Cuando bautizaron a Tara, el padre Graham pidió al Altísimo que aquella niña se viera bendecida con la belleza de Maggie y el cerebro de… la propia Maggie. A medida que Tara crecía, obtenía altas notas en la escuela y hacía volver las cabezas a los hombres jóvenes, se demostró que el padre Graham no era sólo un sacerdote, sino un profeta. Connor pronto dejó de rechazar la corriente de admiradores que llamaban a la puerta de su pequeña casa de Georgetown, y hasta dejó de contestar el teléfono ya que, casi invariablemente, se trataba de otro joven balbuceante que confiaba en convencer a su hija para salir juntos.

—¿Cómo estaba Sudáfrica? —preguntó Maggie pasando la mano por el brazo de su marido.

—La situación es muy precaria desde la muerte de Mandela —contestó Connor, que había sido plenamente informado por Carl Koeter, durante su prolongado almuerzo, sobre los problemas a los que se enfrentaba Sudáfrica, información que complementó con unos cuantos periódicos locales atrasados, que leyó durante el vuelo a Sydney—. El índice de delincuencia es tan alto en la mayoría de las grandes ciudades que, después del anochecer, ya no es delito saltarse un semáforo en rojo.

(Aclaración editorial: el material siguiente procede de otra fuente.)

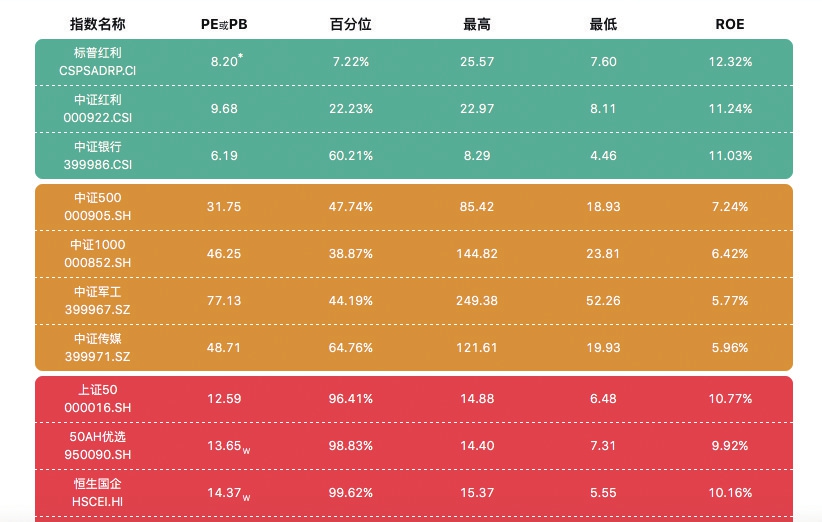The image size is (822, 522).
Task: Select the 中证军工 399967.SZ index name
Action: pos(98,301)
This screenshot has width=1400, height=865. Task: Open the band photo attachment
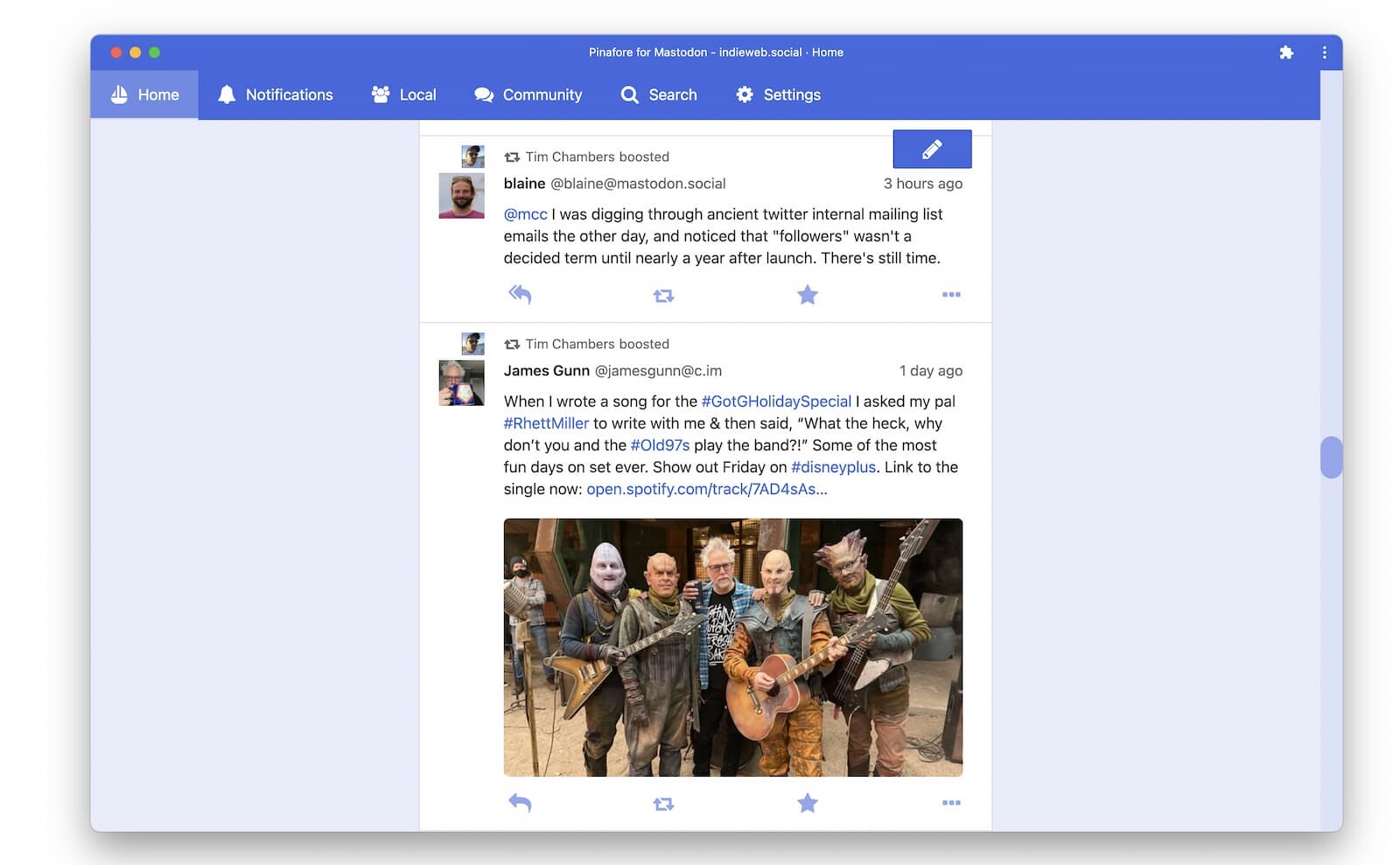pyautogui.click(x=732, y=647)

Mbeki hace todo lo que puede, pero me temo que voy a tener que recomendar que la empresa renuncie a su inversión en esa parte del mundo, al menos hasta que sepamos con bastante seguridad que la guerra civil está controlada.

—«Las cosas se desmoronan, el centro no se sostiene, la simple anarquía se desata sobre el mundo» —citó Maggie con una sonrisa.

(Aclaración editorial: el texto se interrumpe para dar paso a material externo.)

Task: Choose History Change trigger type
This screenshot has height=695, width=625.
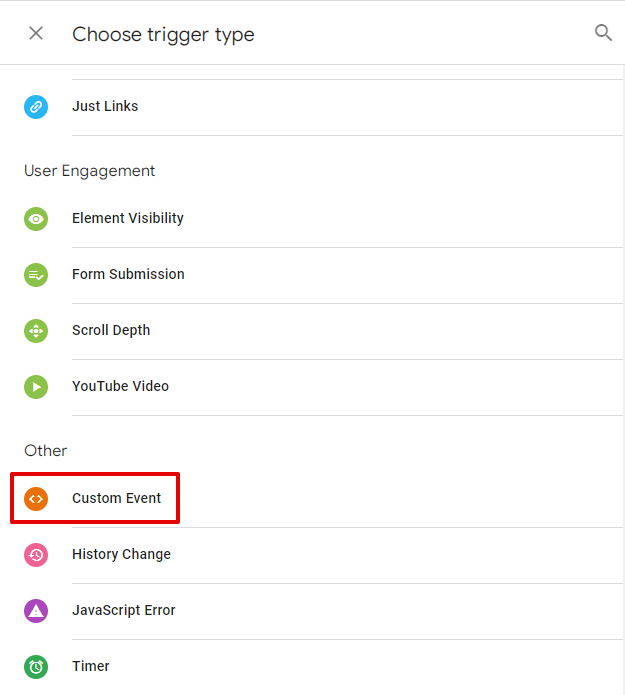Action: click(121, 554)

—No creo que Yeats estuviera nunca en Sudáfrica —dijo Connor.

Con frecuencia hubiera deseado contarle a Maggie toda la verdad, y explicarle por qué había vivido sumido en la mentira durante tantos años. Pero las cosas no eran tan fáciles. Ella era su esposa, cierto, pero ellos eran sus jefes, y él siempre había aceptado la norma de mantener un silencio absoluto. Con el transcurso de los años había intentado convencerse de que era mucho mejor que ella no supiese la verdad. Pero cuando, sin pensarlo, utilizaba expresiones como «sano y salvo» o «misión», se daba cuenta de que en el fondo ella sabía muchas más cosas de las que admitía. ¿Acaso hablaba él en sueños? Sin embargo, pronto dejaría de ser necesario seguir mintiéndole. Maggie no lo sabía aún, pero Bogotá había sido su última misión. Durante las vacaciones dejaría caer una indirecta sobre un posible ascenso que significara menos viajes.

—¿Y el acuerdo? —preguntó Maggie—. ¿Pudiste solucionarlo?

—¿El acuerdo? Ah, sí, todo salió según lo previsto —contestó Connor.

Eso fue todo lo que se atrevió a decirle.

Connor empezó a pensar en pasar las dos semanas siguientes tumbado al sol. Al cruzar ante un quiosco de prensa, se fijó en un pequeño titular de la columna derecha del ejemplar del Sydney Morning Herald: «El vicepresidente de Estados Unidos asiste al funeral en Colombia».

Maggie se soltó del brazo de su esposo cuando salieron de la sala de llegadas al cálido sol del verano y se dirigieron hacia el aparcamiento.

—¿Dónde estabas cuando estalló la bomba en Ciudad de El Cabo? —le preguntó Tara.

Koeter no le había comentado nada sobre ninguna bomba en Ciudad de El Cabo. ¿Podría relajarse alguna vez?